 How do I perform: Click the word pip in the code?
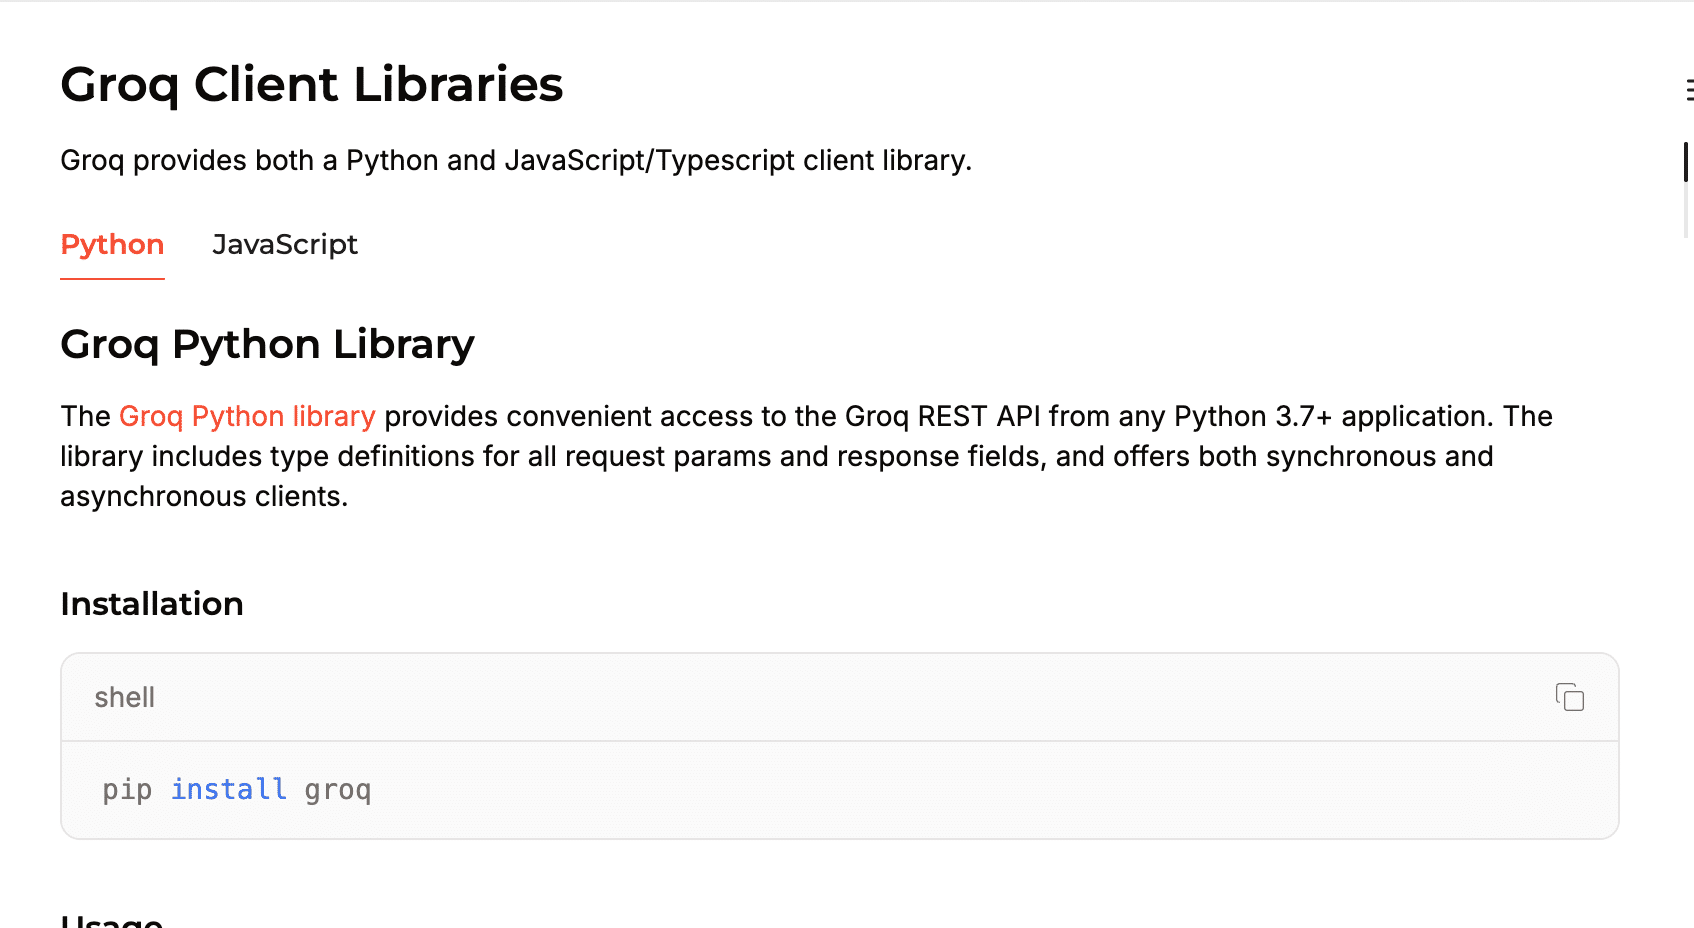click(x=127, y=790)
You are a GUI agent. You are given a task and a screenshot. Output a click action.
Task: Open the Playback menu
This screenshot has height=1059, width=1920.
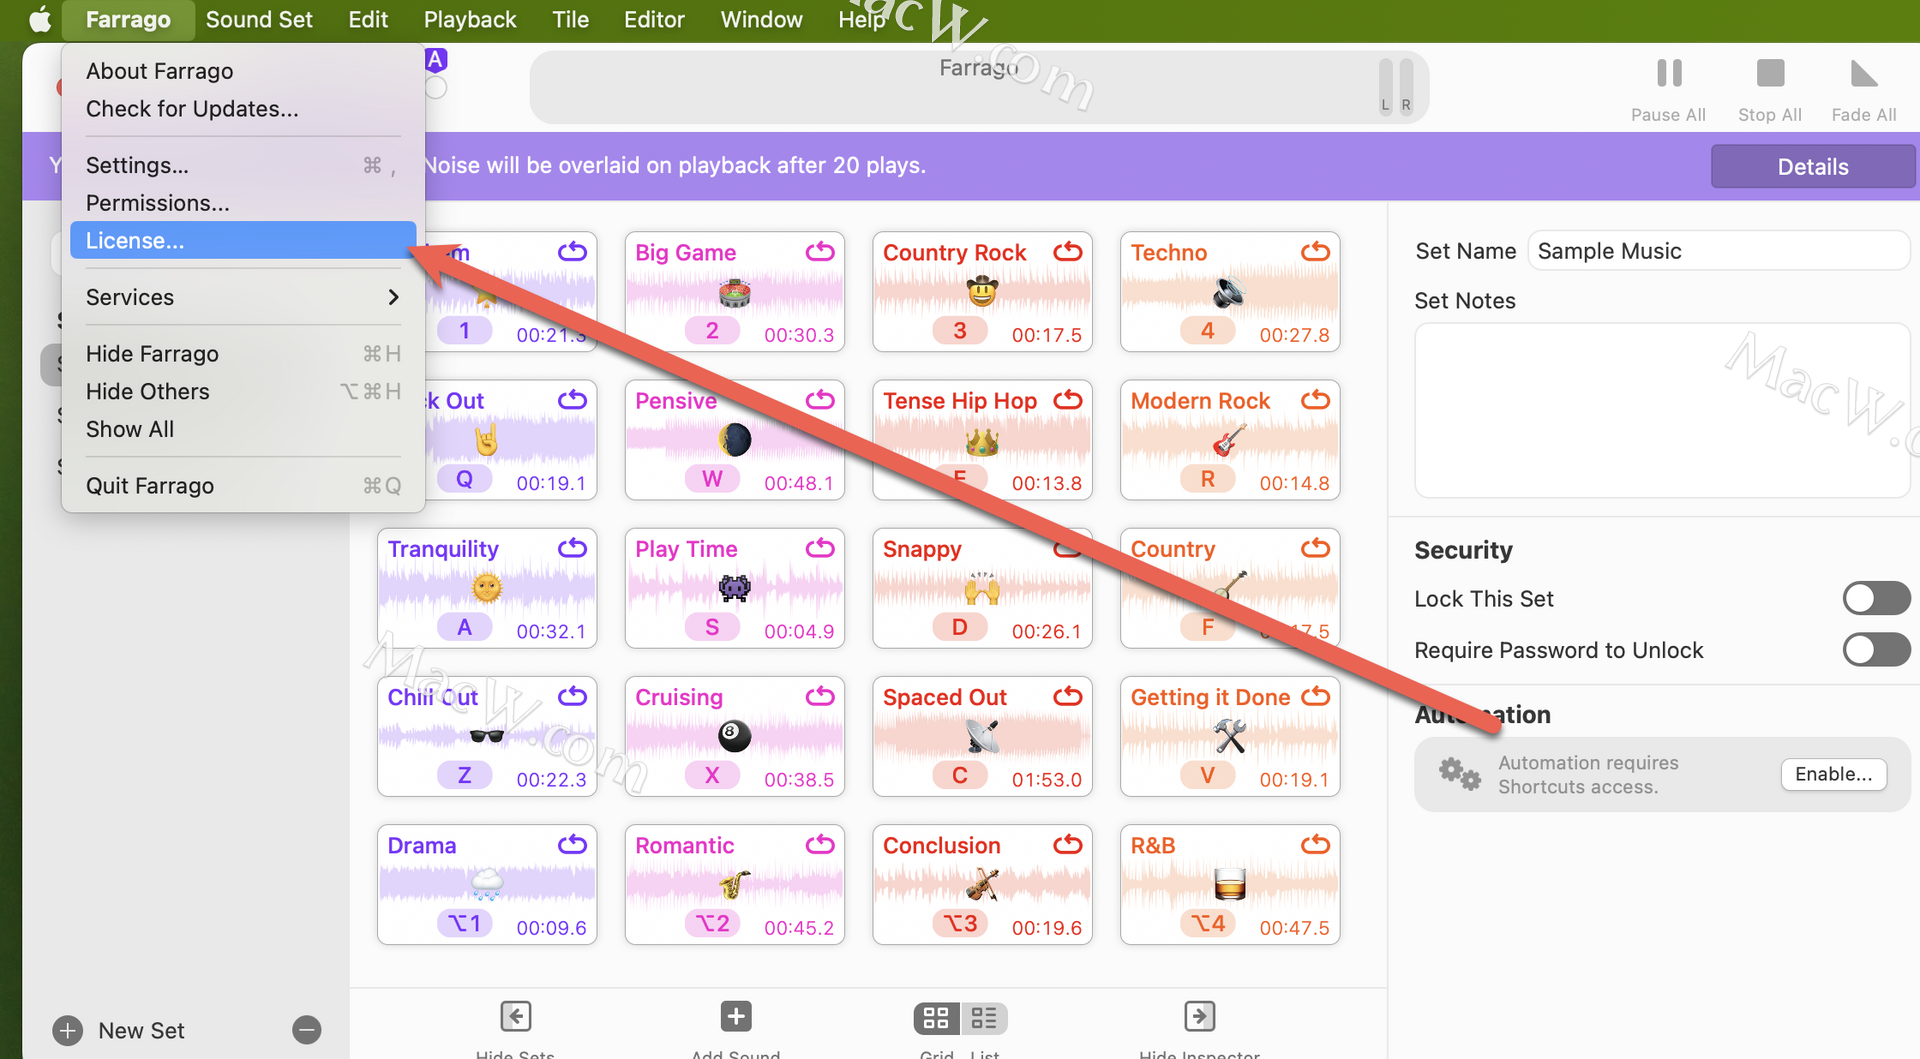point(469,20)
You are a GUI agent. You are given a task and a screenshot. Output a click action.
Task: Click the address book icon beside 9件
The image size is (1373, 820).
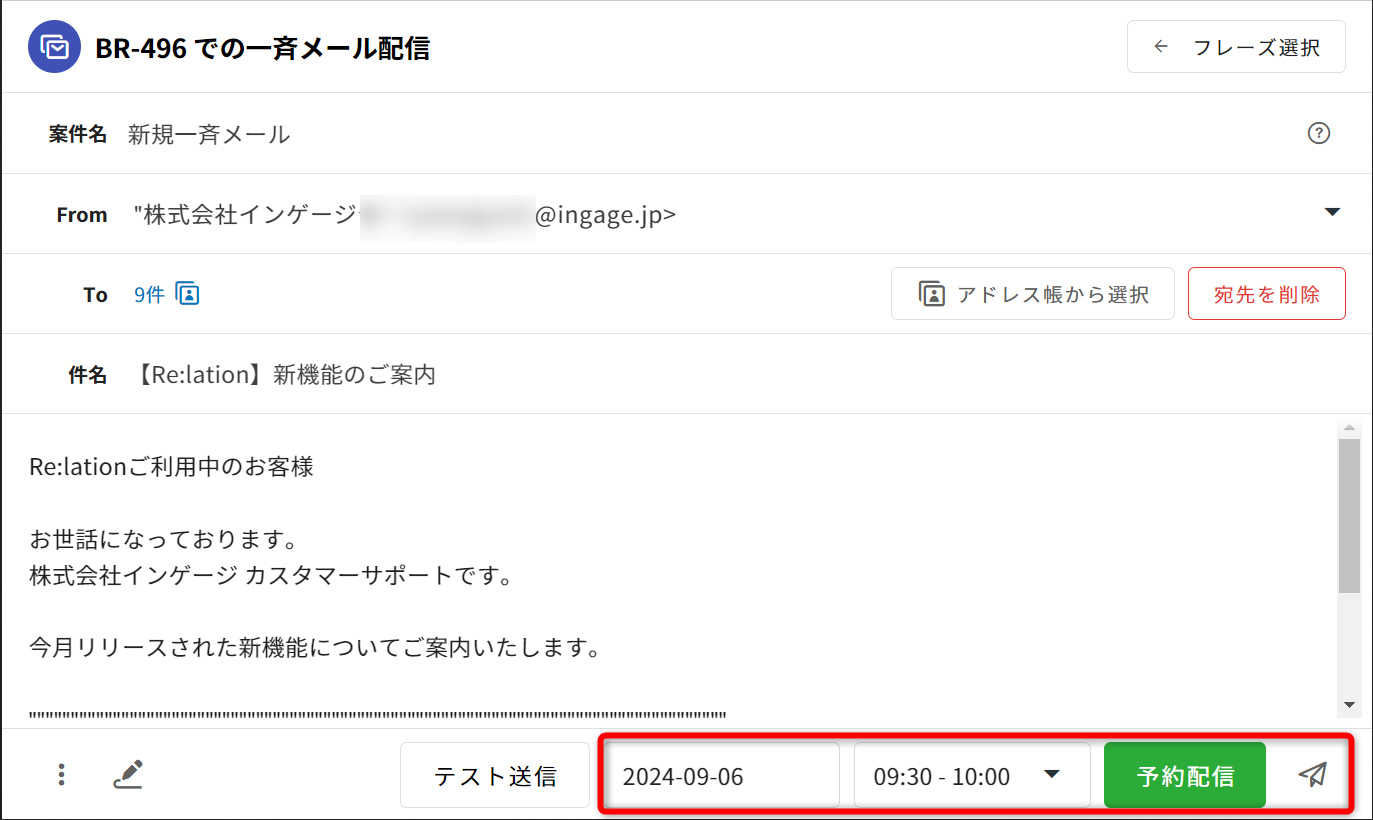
• • •
Aim of the exercise: Every word of the data should be reproduced exactly; please omit any pictures.

Task output:
 How do I perform: Click the word pip in the code?
click(x=127, y=790)
You are a GUI agent. You are given a task and a screenshot. Output a click action.
Task: Open the Playback menu
This screenshot has height=1059, width=1920.
point(469,20)
You are a GUI agent. You are given a task and a screenshot. Output a click action.
Task: Click the address book icon beside 9件
The image size is (1373, 820).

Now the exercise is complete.